2) "Cardio X": a fine workout, but the tougher option, "Plyometrics," is more fun, so I'm doing that one instead. I might, possibly, by day 90, be fit enough to get through the entire Plyo routine; in the meantime, it's fun panting and stumbling through as much of it as I can.

Best pleasant surprises:
-- "Ab Ripper X" (tough, but more fun than endless crunches, and it works!)
-- "Plyometrics" (even though I'm so wimpy at it still)
-- "Yoga X": this I did not expect to like. Yoga, I figured, should be taught by yoga instructors. But whaddayaknow... it's a VERY good (tough!) power yoga routine. I hesitate to describe a yoga workout as "brutal" as that language is so un-yoga-y, but wow, does this one kick yoga butt.

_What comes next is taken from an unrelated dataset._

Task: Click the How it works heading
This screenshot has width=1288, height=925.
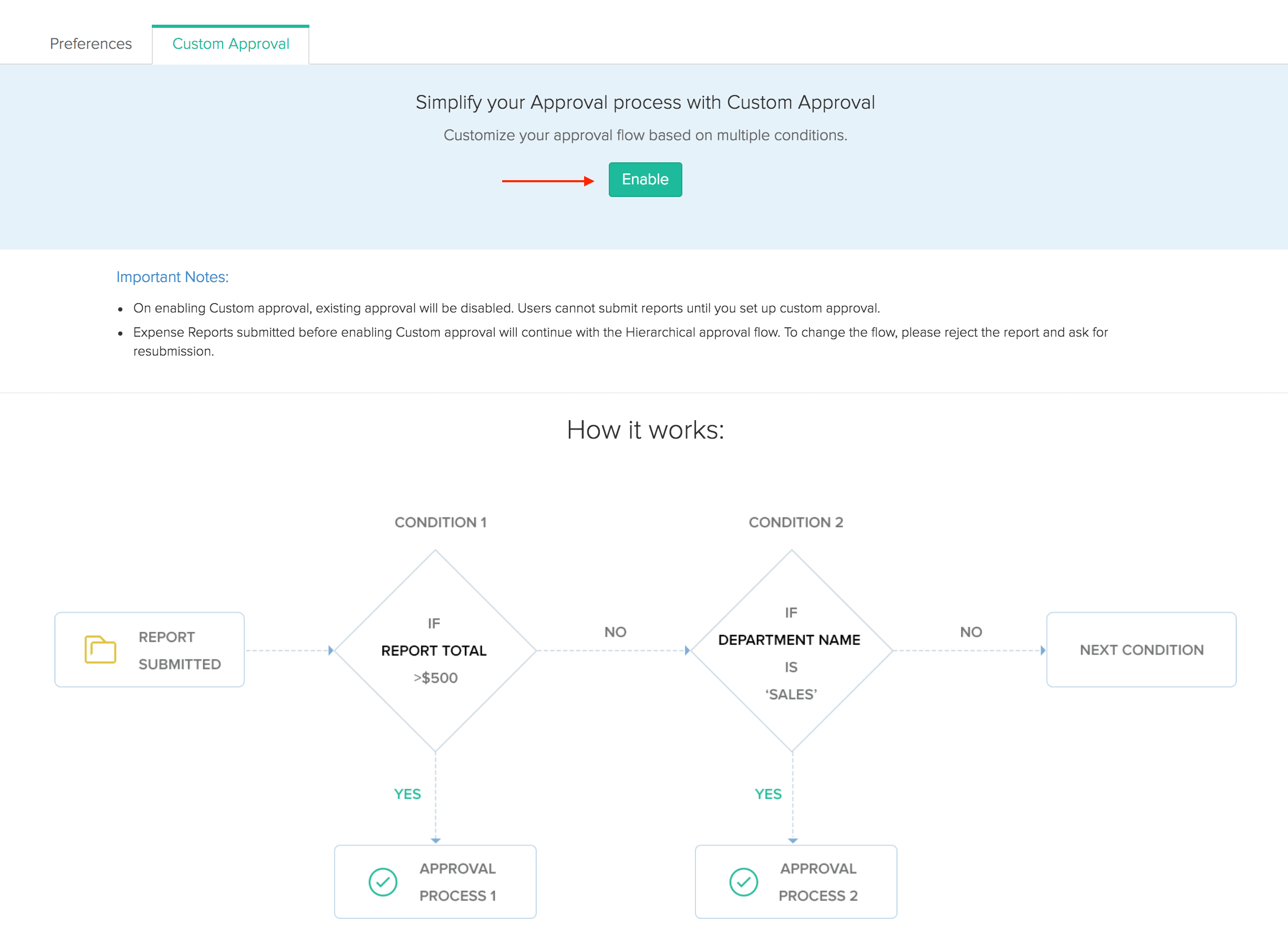Action: click(645, 430)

-- "X Stretch": the best hour of stretching I have ever done. Not sure yet how I'm going to fit it in more frequently, but I want to, 'cause it feels so good.

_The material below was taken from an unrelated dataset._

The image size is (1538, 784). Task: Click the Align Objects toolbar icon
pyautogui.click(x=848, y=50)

RESULTS from 30 days of upping the workout intensity six days a week:
Weight:  2.5 pounds down; had hoped for 3-5, but 2.5 is okay given noticeable improvements in strength overall
Waist and abs: each 1" smaller
Upper arms: each 1/2" smaller, and noticeably firmer

I regret to say that hip and thigh measurements have not budged since day 1, but things are definitely firmer down there, though not yet smaller. I have hopes for slimmer results by the end of Phases 2 & 3.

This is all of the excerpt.